God does not so much tell us how to go to church, or how to do church, as much as he tells us how to live as the church.
Therefore, I am convinced what we do today is every bit as important as what we do on Sunday, and we need to take today more seriously. This came to mind as I read 2 Timothy 2 this morning.
But God’s firm foundation stands, bearing this seal: “The Lord knows those who are his,” and, “Let everyone who names the name of the Lord depart from iniquity.” 20 Now in a great house there are not only vessels of gold and silver but also of wood and clay, some for honorable use, some for dishonorable. 21 Therefore, if anyone cleanses himself from what is dishonorable, he will be a vessel for honorable use, set apart as holy, useful to the master of the house, ready for every good work. 22 So flee youthful passions and pursue righteousness, faith, love, and peace, along with those who call on the Lord from a pure heart. 23 Have nothing to do with foolish, ignorant controversies; you know that they breed quarrels. 24 And the Lord’s servant must not be quarrelsome but kind to everyone, able to teach, patiently enduring evil, 25correcting his opponents with gentleness …. (2 Timothy 2:19-25)
It is Wednesday, and …
- We belong to the Lord; the Lord knows us.
- We get to worship by seriously departing from iniquity.
- We get to worship by being the Lord’s vessels set aside for his honorable use.
- We get to worship by cleansing ourselves from what is dishonorable.
- We get to worship by seeing the Master utilize us in his good work.
- We get to worship by fleeing sinful thoughts and situations.
- We get to worship by praying, being filled with the Spirit, and enjoying his faith, love, and peace.
- We get to worship by calling on the Lord with our graciously purified pure hearts.
- We get to worship by conversing graciously to all — both in person and via social media.
- We get to worship by suffering — patiently enduring evil.

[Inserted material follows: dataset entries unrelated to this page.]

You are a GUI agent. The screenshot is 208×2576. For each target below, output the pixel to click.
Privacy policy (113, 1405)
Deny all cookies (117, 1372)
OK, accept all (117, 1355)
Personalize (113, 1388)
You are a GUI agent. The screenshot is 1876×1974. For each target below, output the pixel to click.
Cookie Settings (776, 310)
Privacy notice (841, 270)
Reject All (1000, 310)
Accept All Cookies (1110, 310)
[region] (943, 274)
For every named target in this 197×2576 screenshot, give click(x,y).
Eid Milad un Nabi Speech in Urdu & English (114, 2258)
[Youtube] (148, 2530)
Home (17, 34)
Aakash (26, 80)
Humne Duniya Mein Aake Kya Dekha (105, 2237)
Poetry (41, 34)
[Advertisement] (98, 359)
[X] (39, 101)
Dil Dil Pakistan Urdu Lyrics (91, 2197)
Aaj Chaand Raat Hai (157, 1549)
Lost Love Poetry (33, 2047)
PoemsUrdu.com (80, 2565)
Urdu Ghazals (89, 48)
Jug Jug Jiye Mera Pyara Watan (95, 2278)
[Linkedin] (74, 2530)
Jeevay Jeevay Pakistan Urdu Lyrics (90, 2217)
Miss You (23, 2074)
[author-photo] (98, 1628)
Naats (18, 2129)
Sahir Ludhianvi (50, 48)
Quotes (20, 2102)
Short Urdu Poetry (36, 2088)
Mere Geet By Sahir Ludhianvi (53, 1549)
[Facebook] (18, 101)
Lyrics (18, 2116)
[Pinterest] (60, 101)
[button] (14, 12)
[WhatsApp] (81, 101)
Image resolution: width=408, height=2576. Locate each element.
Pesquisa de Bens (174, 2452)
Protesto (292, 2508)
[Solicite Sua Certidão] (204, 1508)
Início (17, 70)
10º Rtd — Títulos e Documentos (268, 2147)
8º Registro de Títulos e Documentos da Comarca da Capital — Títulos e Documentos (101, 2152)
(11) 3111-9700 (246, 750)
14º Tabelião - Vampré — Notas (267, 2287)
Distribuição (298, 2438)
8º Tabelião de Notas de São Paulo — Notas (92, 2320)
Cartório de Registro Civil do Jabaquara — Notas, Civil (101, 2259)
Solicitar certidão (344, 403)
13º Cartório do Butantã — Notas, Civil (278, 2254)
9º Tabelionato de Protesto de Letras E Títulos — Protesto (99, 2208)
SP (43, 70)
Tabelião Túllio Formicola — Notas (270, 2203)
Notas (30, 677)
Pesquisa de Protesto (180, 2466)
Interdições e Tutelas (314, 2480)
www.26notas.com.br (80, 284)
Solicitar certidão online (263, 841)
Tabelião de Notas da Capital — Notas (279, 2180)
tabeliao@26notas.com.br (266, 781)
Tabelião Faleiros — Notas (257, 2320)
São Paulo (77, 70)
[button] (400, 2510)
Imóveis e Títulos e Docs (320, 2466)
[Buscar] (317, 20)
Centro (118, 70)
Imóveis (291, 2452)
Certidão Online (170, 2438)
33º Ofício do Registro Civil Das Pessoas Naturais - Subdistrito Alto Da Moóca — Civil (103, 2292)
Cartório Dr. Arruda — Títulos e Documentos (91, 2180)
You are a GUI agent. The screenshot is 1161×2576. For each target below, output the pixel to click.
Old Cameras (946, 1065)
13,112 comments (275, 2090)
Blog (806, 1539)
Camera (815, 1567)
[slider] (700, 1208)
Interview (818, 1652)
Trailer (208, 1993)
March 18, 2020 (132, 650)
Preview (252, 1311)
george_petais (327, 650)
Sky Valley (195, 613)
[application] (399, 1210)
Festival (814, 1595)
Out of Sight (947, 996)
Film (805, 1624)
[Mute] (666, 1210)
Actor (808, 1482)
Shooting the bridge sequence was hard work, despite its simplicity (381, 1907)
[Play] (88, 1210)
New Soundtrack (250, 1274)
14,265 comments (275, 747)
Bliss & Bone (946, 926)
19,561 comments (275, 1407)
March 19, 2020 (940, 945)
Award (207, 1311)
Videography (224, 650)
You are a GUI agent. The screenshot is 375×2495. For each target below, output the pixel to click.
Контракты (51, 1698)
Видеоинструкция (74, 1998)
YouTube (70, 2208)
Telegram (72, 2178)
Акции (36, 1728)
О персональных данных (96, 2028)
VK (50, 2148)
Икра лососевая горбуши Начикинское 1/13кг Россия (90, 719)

Yes, Sunday is a big deal, but so is today. Why are we so much like the Pharisees — consumed with the external show and so satisfied with internal gunk? Why are we so much more godly and serious in handling the Bible and the sermon at church than we are with our computer and posts on the sofa? Why are we so careful with Sunday church conversations when we are so half-hazard and evil with our words to our wives and children on Monday? Why do we show more grace to troubled sinners who comes to the church service than we do to those who live, vote, and protest in the neighborhood? Why do we pray more on Sunday morning than any other hour of the week? Why do we have to go searching to find our Bibles on Sunday morning; didn’t we read it several times on Saturday? And why in the world do we wait until Sunday to confess our sins, preach the Gospel to ourselves, find fresh experiential cleansing from guilt, and then sing like untamed Davids? Shouldn’t we be gracing ourselves with God’s Gospel each and every hour of the day.
Yes, Sunday worship is important, but our worship today is more important. O Christian friends, don’t wait until Sunday. Seize the day!